LANDLORD PROPERTY PROTECTION
The property protection in a landlord insurance policy typically helps cover physical property related to the home you're renting out. This may include the dwelling itself and equipment you keep on site to help maintain it. Coverage generally includes:
Dwelling: This coverage helps pay to repair your rented home, condo or apartment if it's damaged by fire, lightning, wind, hail or other covered losses.
Other structures: This part of your policy helps pay to repair detached structures on your rental property, such as detached garage or fence, if they're damaged by a covered loss.
Personal property used to service the rental: If you leave a lawnmower or snow blower onsite to maintain your rental property, landlord insurance may help cover this equipment if it's damaged. However, if you leave your personal bike or DVD player at the home you rent out, it likely won't be covered under your landlord policy.
All of the above types of coverage are subject to the deductibles and limits stated in your specific landlord policy. Your deductible is the amount you'll pay for a covered loss before your landlord insurance kicks in. A limit is the maximum amount your policy will pay after a covered loss. Each coverage typically has its own, separate deductible and limit. You may be able to set your own deductible and limit amounts for these coverages.
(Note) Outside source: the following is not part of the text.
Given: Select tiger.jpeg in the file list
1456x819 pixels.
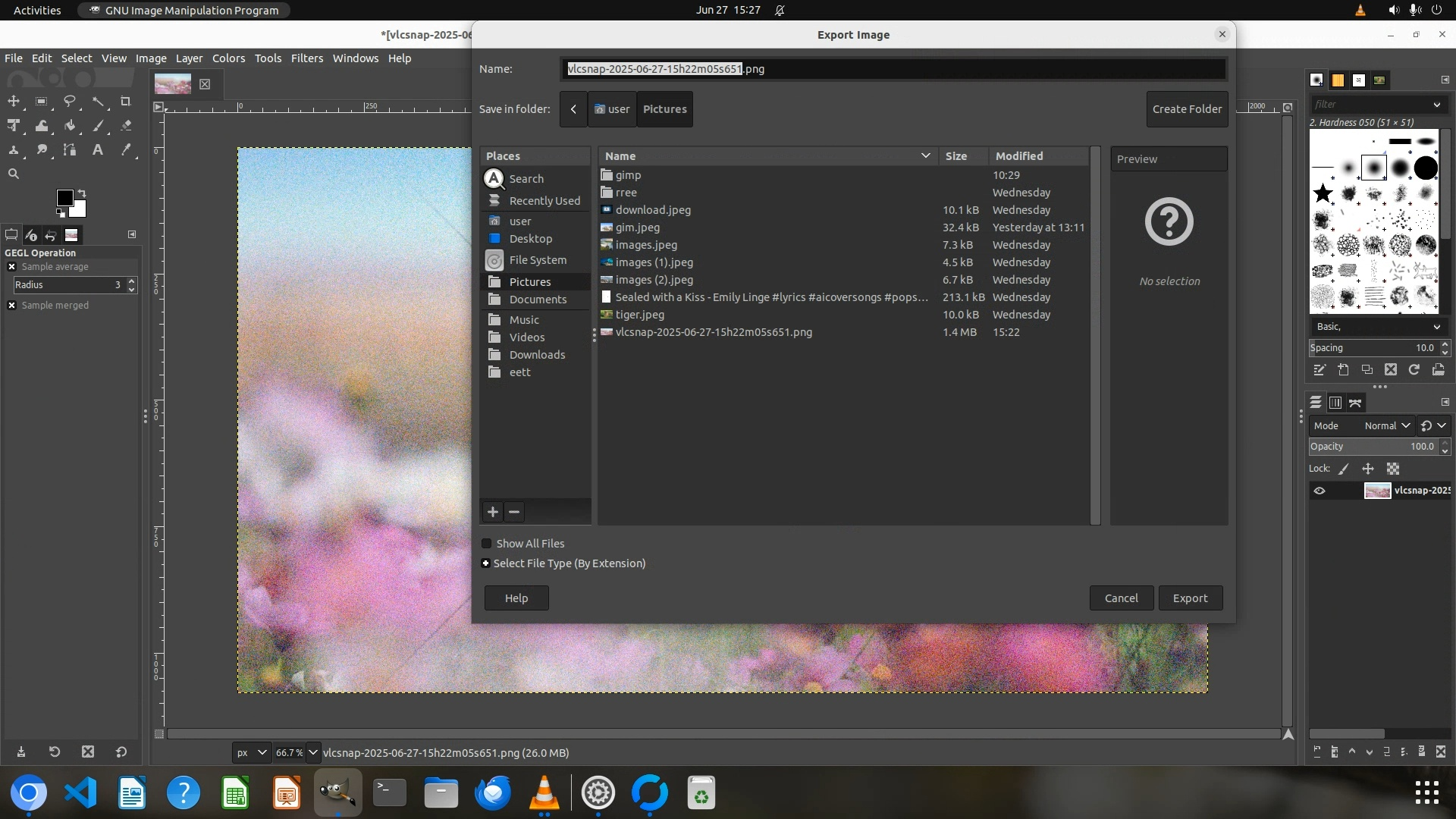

LANDLORD LIABILITY PROTECTION
The liability portion of a landlord insurance policy may help you pay for another person's medical bills or your legal expenses if someone else is injured on your rental property and you're found responsible.
For example, if your tenant falls down stairs at your rental property and a court determines that you failed to maintain the stairs and/or railing, you could be held responsible for your tenant's medical, legal and other costs. In that case, your landlord liability coverage may help pay for those expenses, up to your policy's limits. You typically won't pay a deductible for a liability claim.